The mass balance equations constitute a system of first-order non-linear ordinary differential equations, and initial conditions are needed for their solution. The initial conditions are the amounts of each component inside the balloon at time t = 0. Equivalently, the initial volume of the gas phase and its composition can be specified as initial conditions. The gas phase is considered to be initially in equilibrium with the external environment, and, therefore, it has the same composition as air. The characteristics of the external environment are also necessary to determine the permeation-driving gradients. It is sufficient to specify the relative humidity and the
partial pressures of O2, H2, and N2 in the environment. The geometry of the balloon is
specified by the volume, the surface area and the wall thickness. If a specific shape is assumed for the balloon (spherical, hemispherical, ellipsoidal, cylindrical, and so on), the volume and surface area are related to each other. The source term of the mass balance equation system is represented by the applied current i(t).

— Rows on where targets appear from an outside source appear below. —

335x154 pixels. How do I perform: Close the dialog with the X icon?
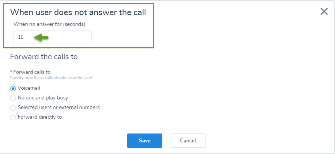point(324,12)
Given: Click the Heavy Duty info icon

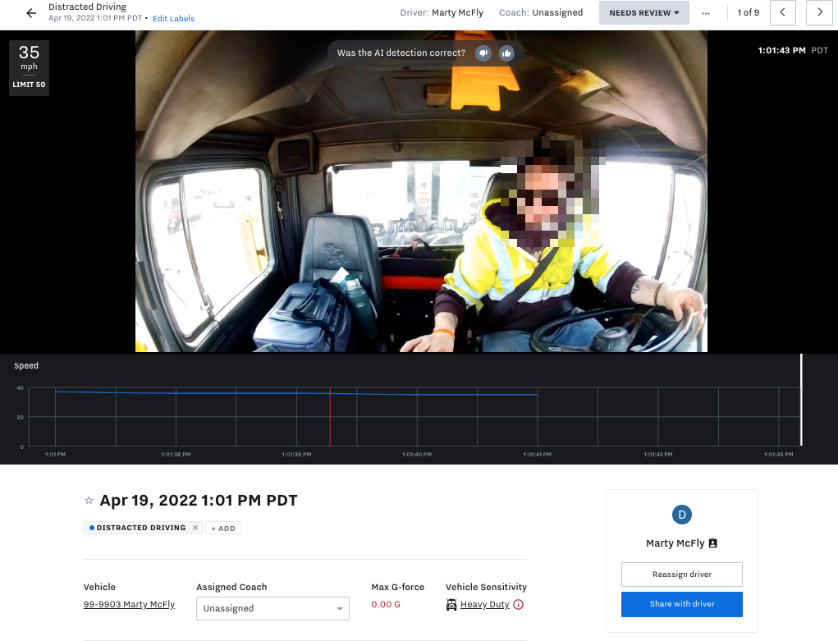Looking at the screenshot, I should [x=519, y=605].
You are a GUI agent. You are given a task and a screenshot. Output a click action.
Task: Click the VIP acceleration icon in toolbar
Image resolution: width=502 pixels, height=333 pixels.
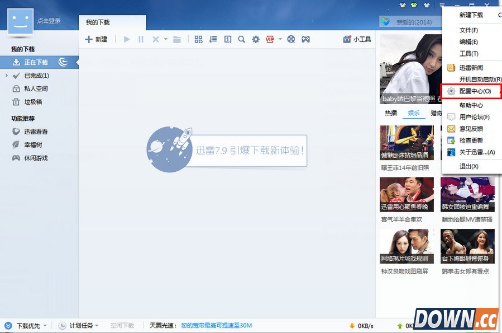point(271,39)
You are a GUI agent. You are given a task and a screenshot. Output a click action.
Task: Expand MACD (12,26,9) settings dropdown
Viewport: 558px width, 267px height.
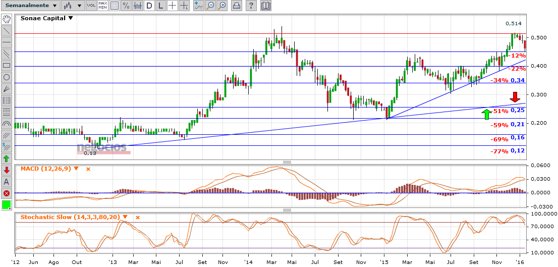click(76, 169)
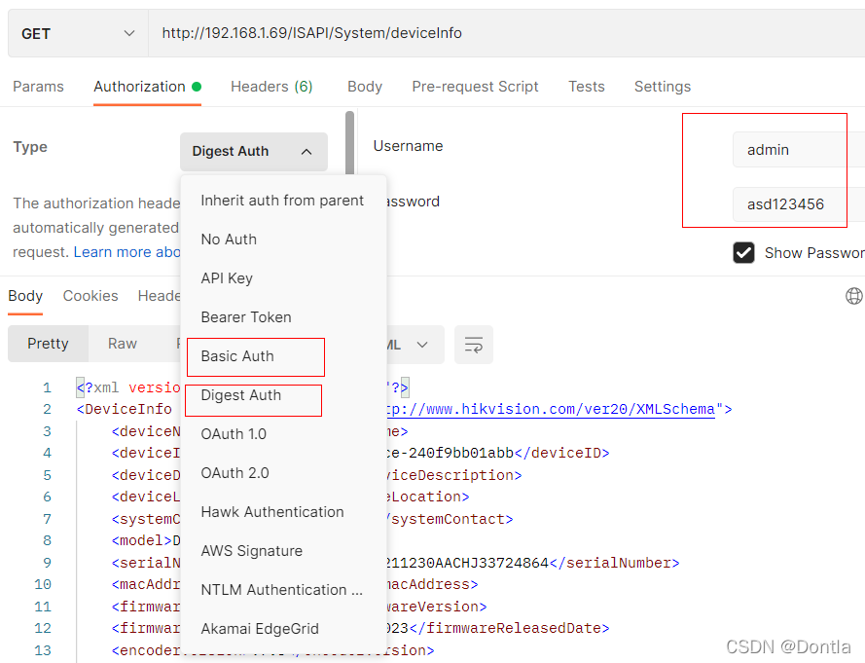Image resolution: width=865 pixels, height=663 pixels.
Task: Click the globe icon above the response body
Action: (x=853, y=296)
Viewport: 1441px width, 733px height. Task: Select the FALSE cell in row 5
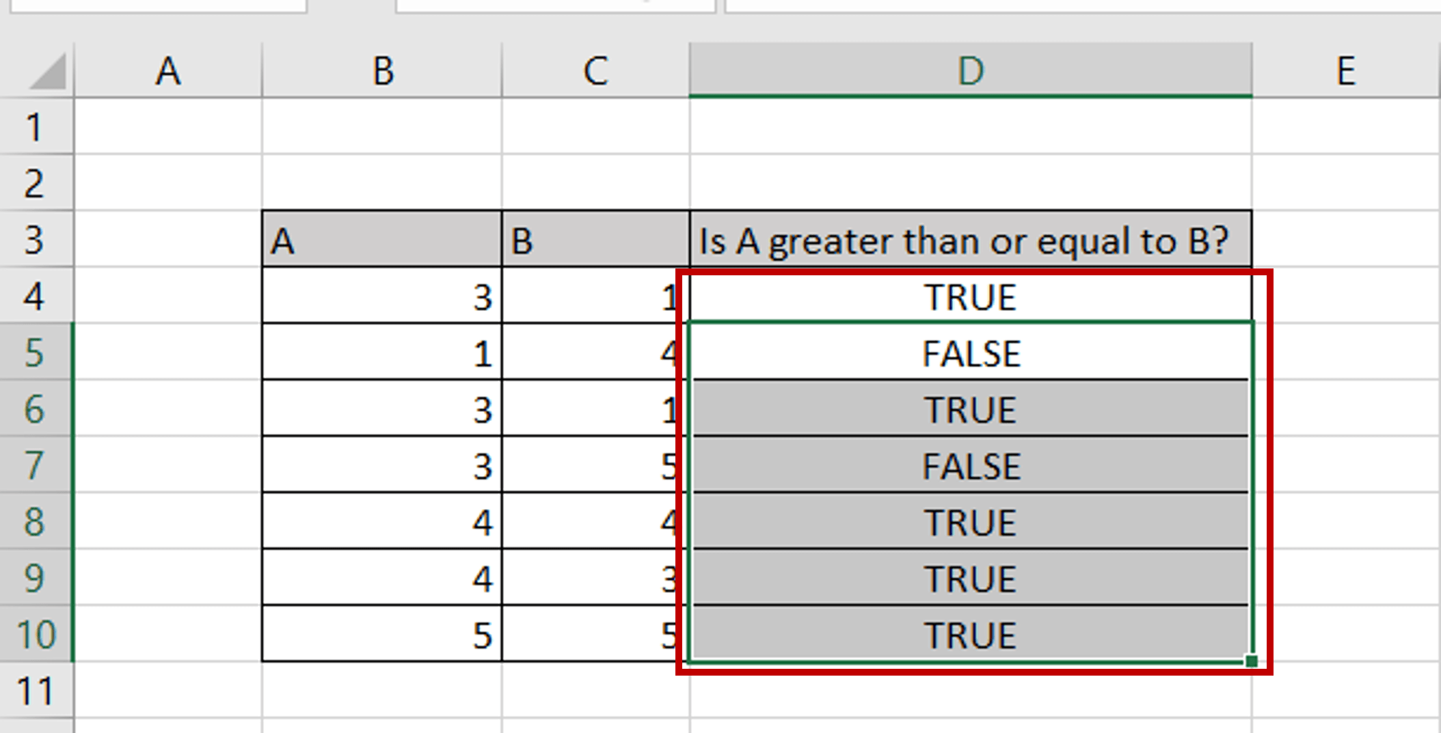pos(969,353)
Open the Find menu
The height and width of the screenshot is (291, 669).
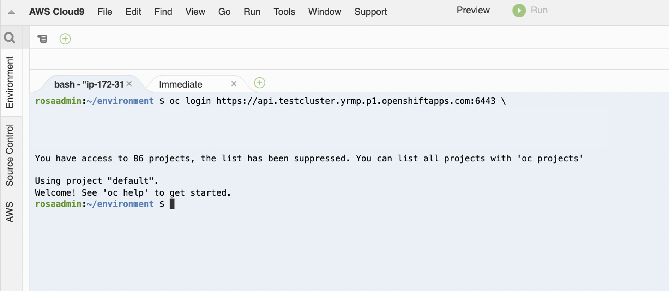pyautogui.click(x=163, y=12)
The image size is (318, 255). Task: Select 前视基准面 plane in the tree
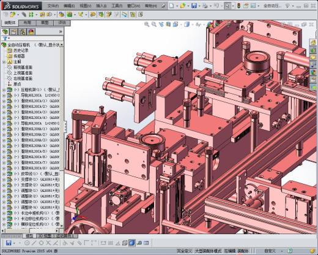tap(23, 67)
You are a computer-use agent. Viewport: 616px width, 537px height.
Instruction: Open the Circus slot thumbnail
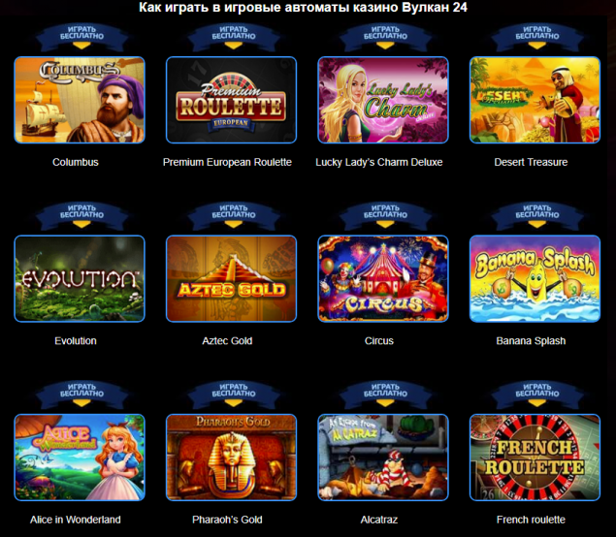click(x=383, y=279)
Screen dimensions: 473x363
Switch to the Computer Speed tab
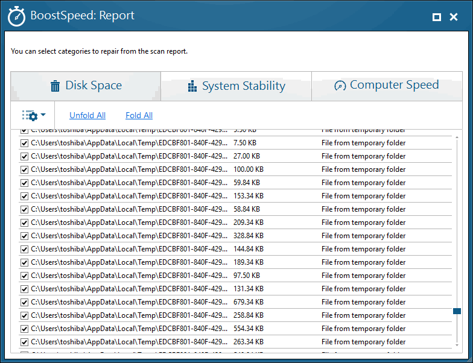click(387, 86)
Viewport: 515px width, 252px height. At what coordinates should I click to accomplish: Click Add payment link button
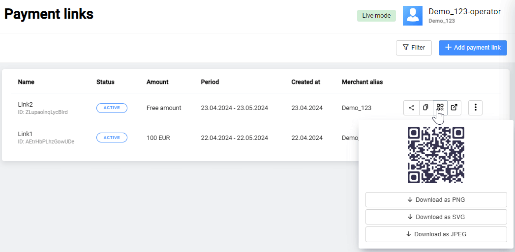[472, 48]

In summary, there are several parameters in the model. Some of the parameters are known and fixed, while others are varied for data fitting. The fixed parameters are
- balloon geometry: volume V, surface area A, and wall thickness h;
- external environment: partial pressure of O2, H2, and N2, and relative humidity;
- other known and fixed conditions: temperature T. The fitting parameters are
- electrolysis current efficiency - recombination kinetic coefficient k,
- permeability coefficients for water and gases cO2, cH2, cN2, and cH2O.
The values of the fitting parameters are influenced by the inexact knowledge of some of the fixed parameters and initial conditions. For example, inexact knowledge of the initial volume of gas in the balloon strongly affects the estimation of the current efficiency (as it is explained in Section 2.4.2).
The values of the fitting parameters are limited to certain ranges. First, the values of the parameters must be physically meaningful. Second, for some parameters there are values available in literature, and those are used as starting points. The permeability coefficients are an example. If values are found in literature, they are varied only if a satisfactory fit is not possible with those values. Significant variations in permeability
are, in fact, possible, because the permeability is sensitive to the material deposition and treatment. Moreover, the apparent discrepancy in permeation rate between the fitting and the literature may not be due to the permeability itself, but to the inexact knowledge of the balloon geometry (surface area and thickness of the balloon wall).
The equations are not solved analytically, but they are implemented numerically using a finite-difference method. The equations are symbolically manipulated with Maple (Waterloo Maple, Inc.), and numerically solved with Matlab (The MathWorks, Inc.).